Welcome....

What follows here is an account of what I am reading, which books I love, some information on reading, etc. I hope you will feel free to comment back on things I've written about--for this is a sharing experience!

Sunday, September 4, 2011

The 90% Reading Goal

Thank you, Judy McPherson, for lending me this book.  Although it took me a little while to find time to read it, it was worth it! 

Even before NCLB, this district in Washington decided to set a goal that 90% of their 3rd graders would read on grade level.  As anyone in elementary knows, this means a total commitment of K-3 teachers!  Research shows that prevention/intervention in the early grades is key to a student's future success.  Waiting after the age of nine means that over 75% of those who struggle will never become strong readers.  So how did they do it? (And they admitted that not all their third graders read on grade level but most of the elementary schools have achieved that goal--as of the writing of the book, the district was up to 71%)

Probably the top reason for "success" was total commitment from the board and the staff of the thirteen elementary schools in the district.  They decided that achieving grade level reading in K-3 was more important than the agenda of social, athletic, and employee.  They did not prescribe HOW teachers were to make the 90% goal, they were just told to do it--everything was based on results.  they contracted with NWEA test banks to have a solid evaluation system.  And, although it must have been frightening to the K-3 teachers, the board took responsibility also by saying that anyone (board to principal) who would not work to create teams to accomplish the goal should step aside and allow someone else to take their place.  Schools were given the freedom to cut other curriculum, make changes in staff, and to bring in various approaches to teaching reading in the classroom.  Two programs were adopted; each school chose the one they wanted.  CORE (Consortium on Reading Excellence) offers a program that offered results:  85%-90% of most children can read at or above grade level by the end of third grade using their process.

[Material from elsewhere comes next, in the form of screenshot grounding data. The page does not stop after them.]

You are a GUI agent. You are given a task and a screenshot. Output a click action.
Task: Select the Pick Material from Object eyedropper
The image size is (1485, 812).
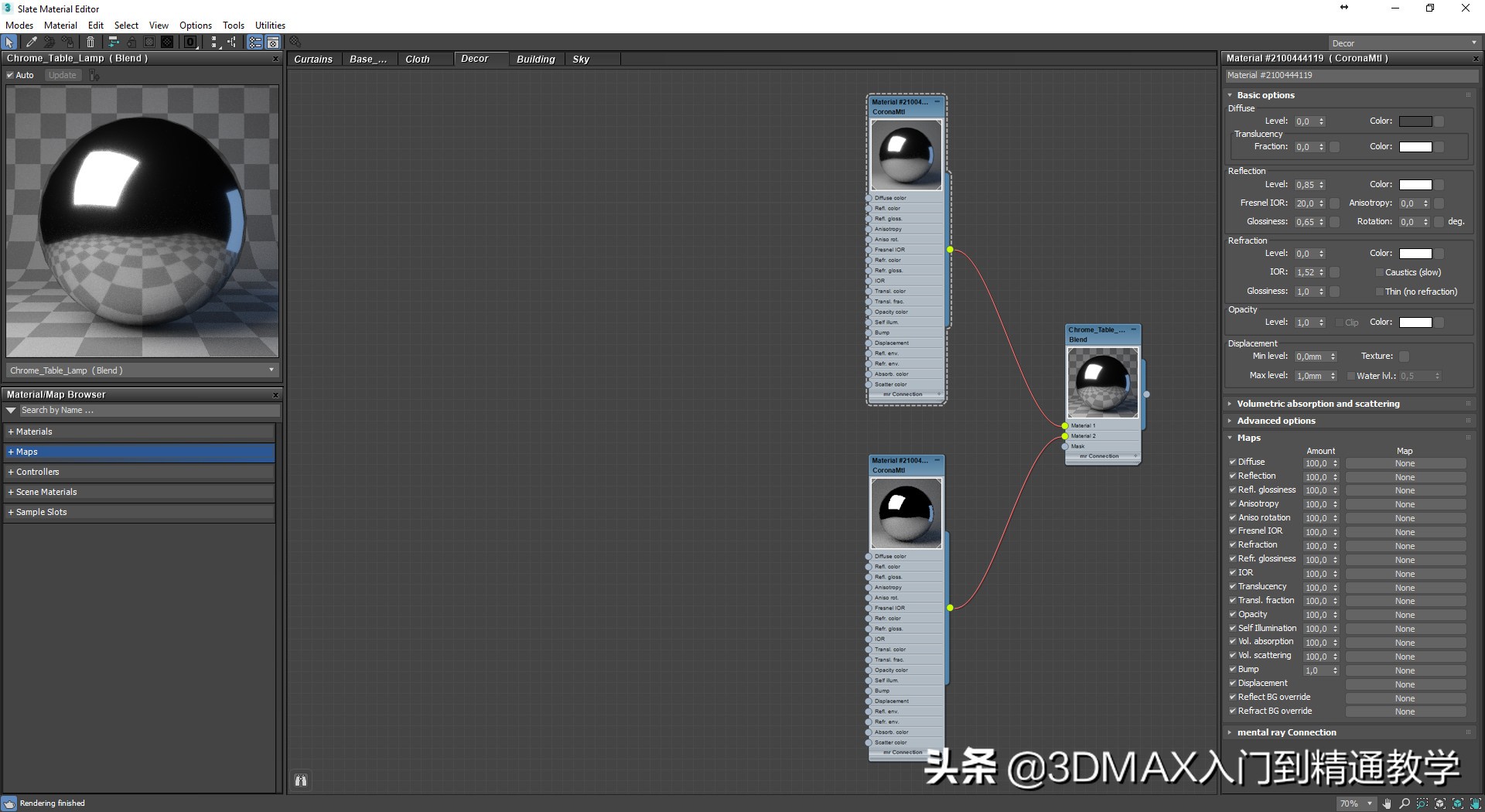tap(31, 42)
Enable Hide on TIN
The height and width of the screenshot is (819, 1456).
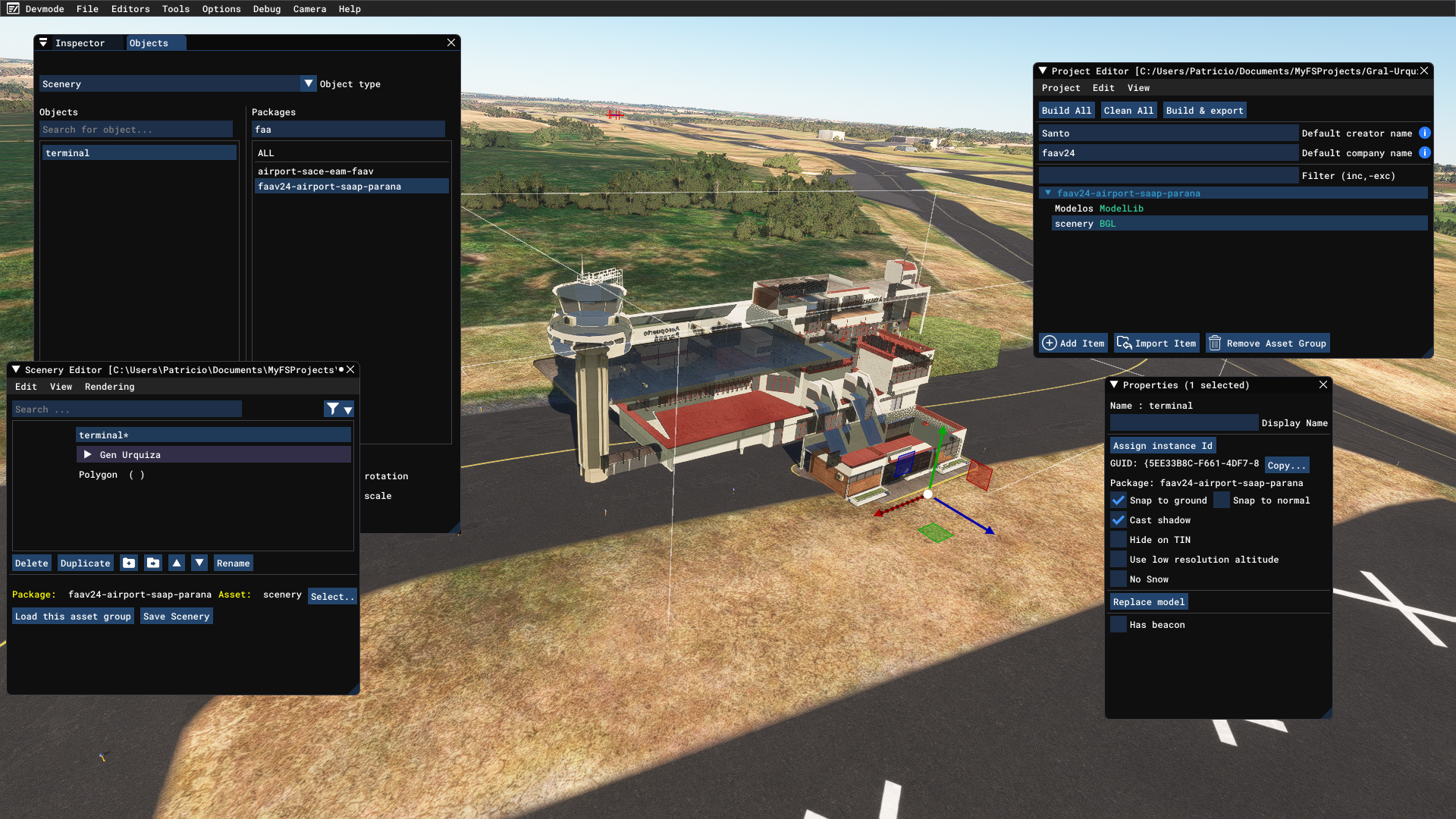point(1119,539)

I also liked what the book said about the "other" cores--math, science, social studies.  All of these need solid reading to excel, so why shouldn't we give them this skill before setting them loose on the content areas?  They did some other cool things such as getting parents and community involved.  And the Reading Foundation was created.  Businesses were encouraged to help support the program.  Advice is given to college programs.  "How you can do this in your school district" was also addressed.....

BUT...

Of course I have a "but."  I would have liked it better if the report was from classroom teachers rather than from board members.  Sure, teachers got to choose measurements and methods, but whose rear ends were really on the line?  I didn't see what happened to the teachers whose students did not meet the goal....did I miss that? 

Finally, according to the book, it isn't the socioeconomics that is the key--it is the amount and quality of literacy that a student experiences BEFORE entering kindergarten.  My personal favorite part is in Appendix F:  Decoding Language: Whole Language for Meaning, Phonetics, and Phonological Awareness.

Note:

From page 117:
"A criterion-referenced test is designed to test student progress toward understanding and applying specifically taught concepts.  The reporting format uses the level of learned information or skill as the primary comparative basis.

"A norm-referenced test is designed to measure differences among individuals composing the group.  Those reports use other student scores as the primary basis of comparison.  An important design criteria is the selection of questions which highlight differences among students.  Because fixed external standards are inherently inconsistent with norm-reference methodology, statistical reports mask whether a third-grader's reading level is so low that it will interfere with the learning of academic content."

They prefer the criterion-referenced test.